--- The records Enclosed Below ---
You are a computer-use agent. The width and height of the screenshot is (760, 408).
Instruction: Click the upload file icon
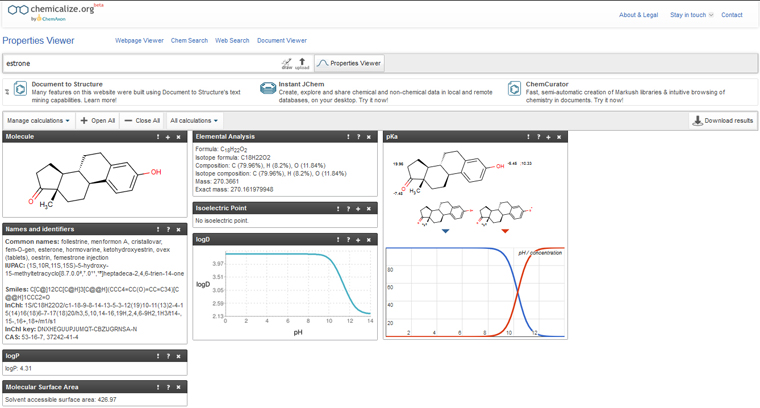click(x=302, y=62)
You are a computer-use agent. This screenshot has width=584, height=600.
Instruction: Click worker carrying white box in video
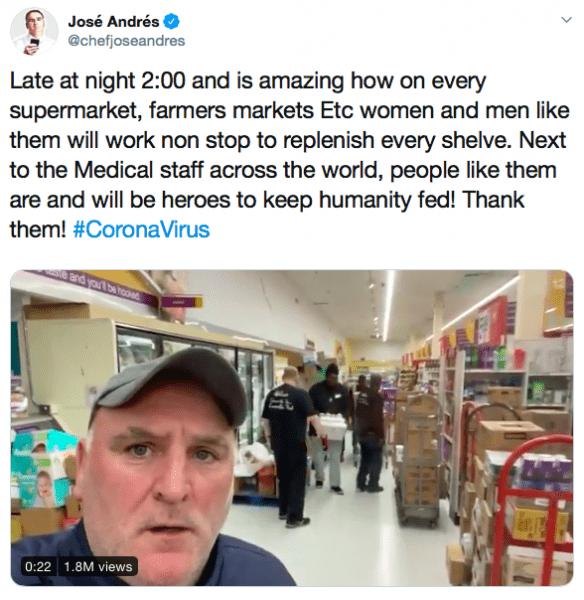[x=332, y=427]
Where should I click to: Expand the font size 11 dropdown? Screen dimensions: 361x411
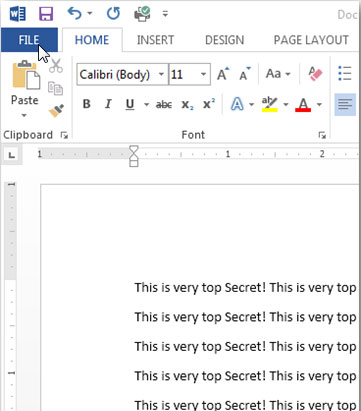pos(203,74)
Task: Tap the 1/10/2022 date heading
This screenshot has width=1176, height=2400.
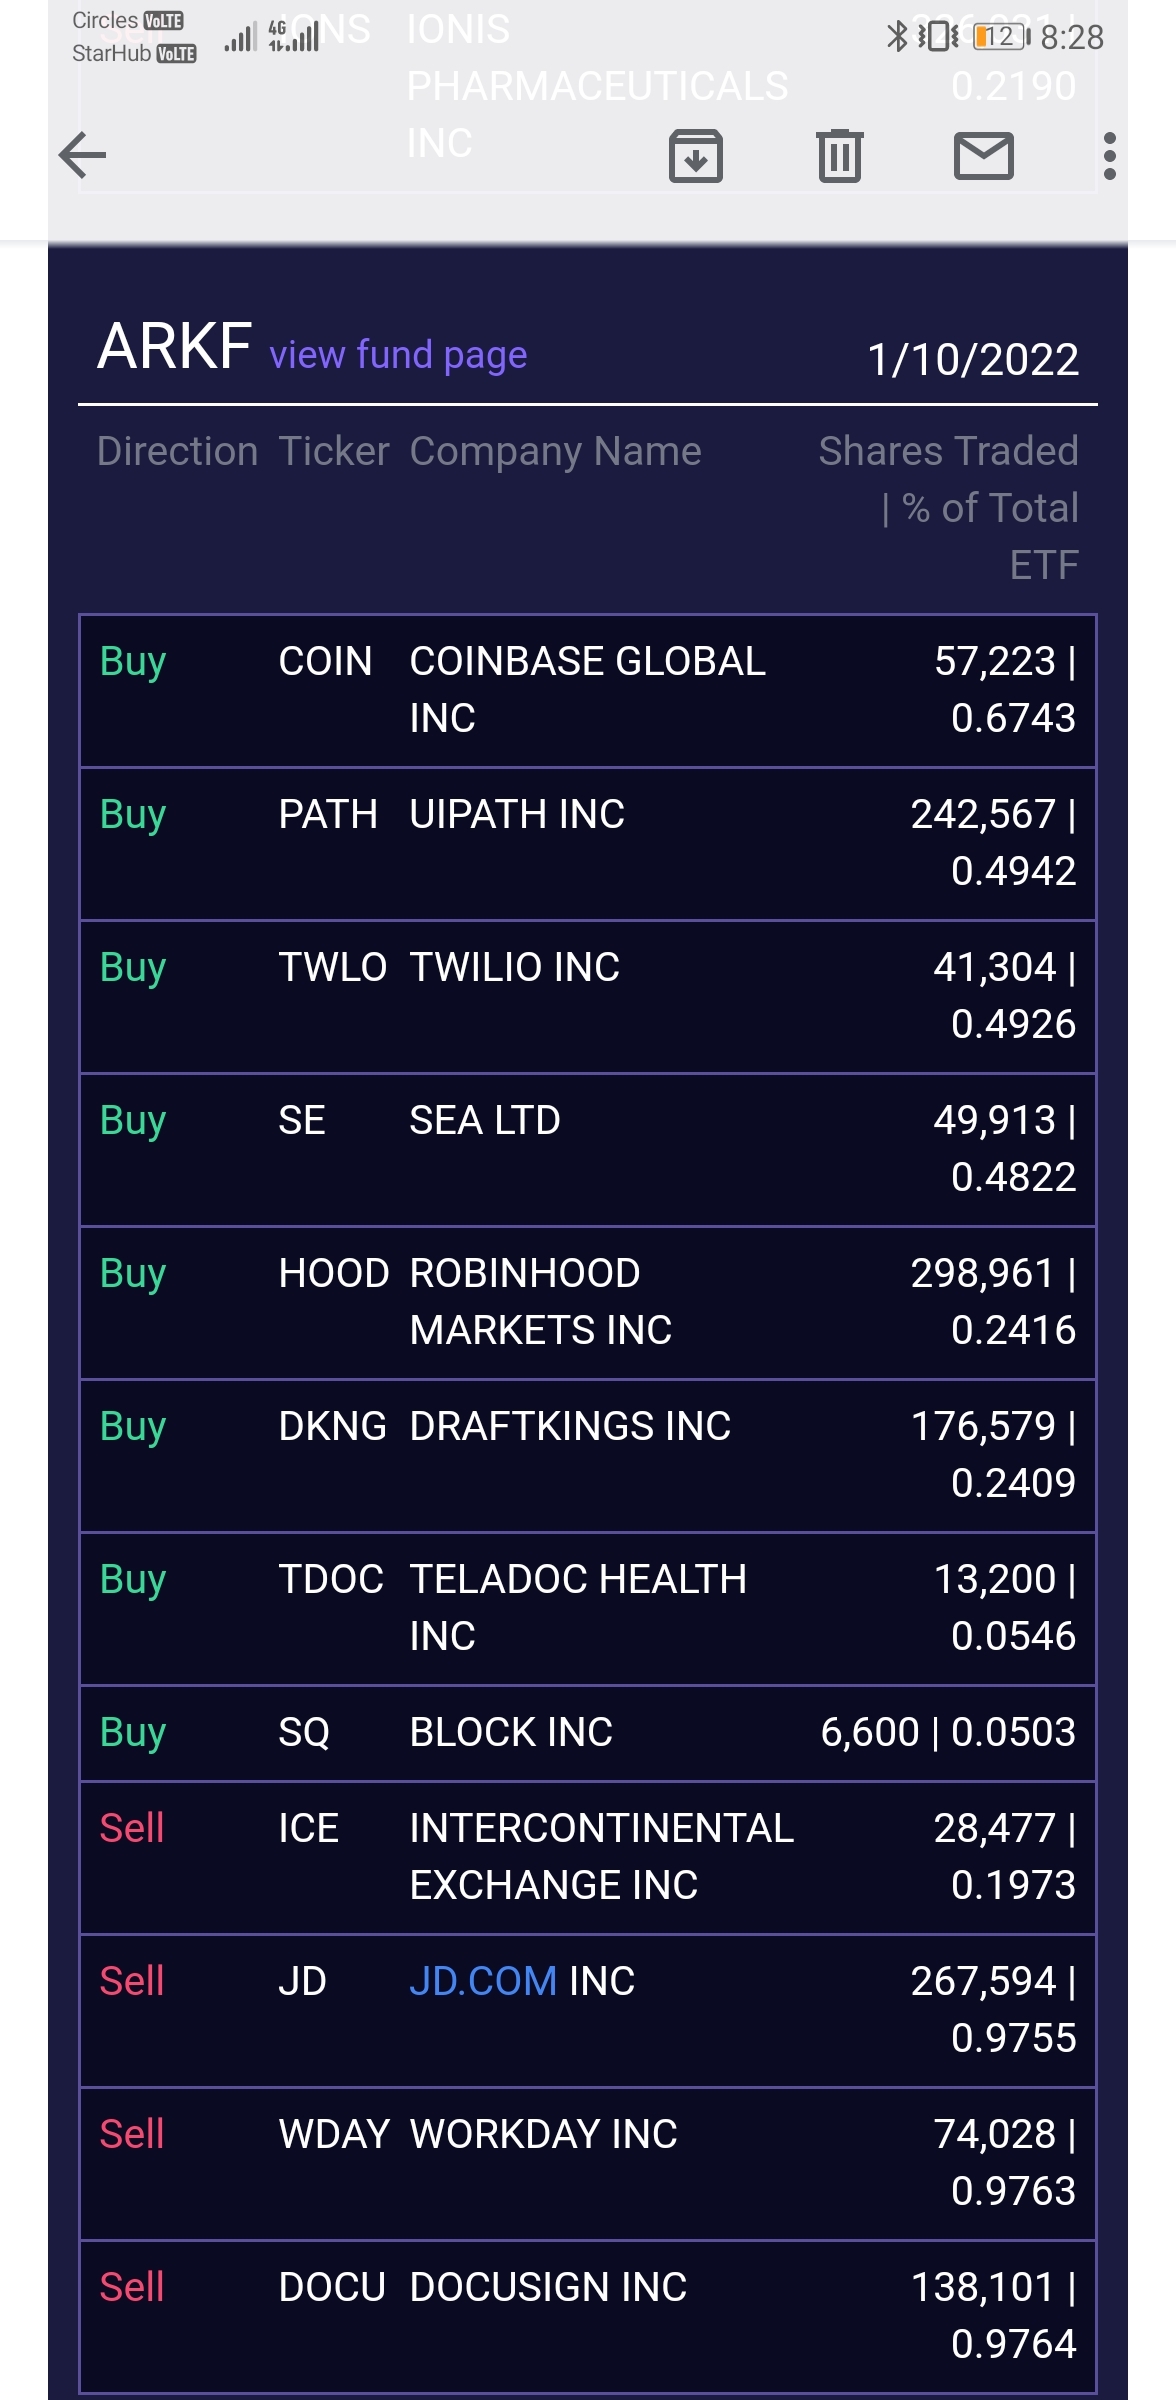Action: [972, 359]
--- End of Enclosed The records ---
● **Work instructions**:
How many lines of the preceding listing hold the string "computer"? Answer with the number only.

● **Output for this task**:
2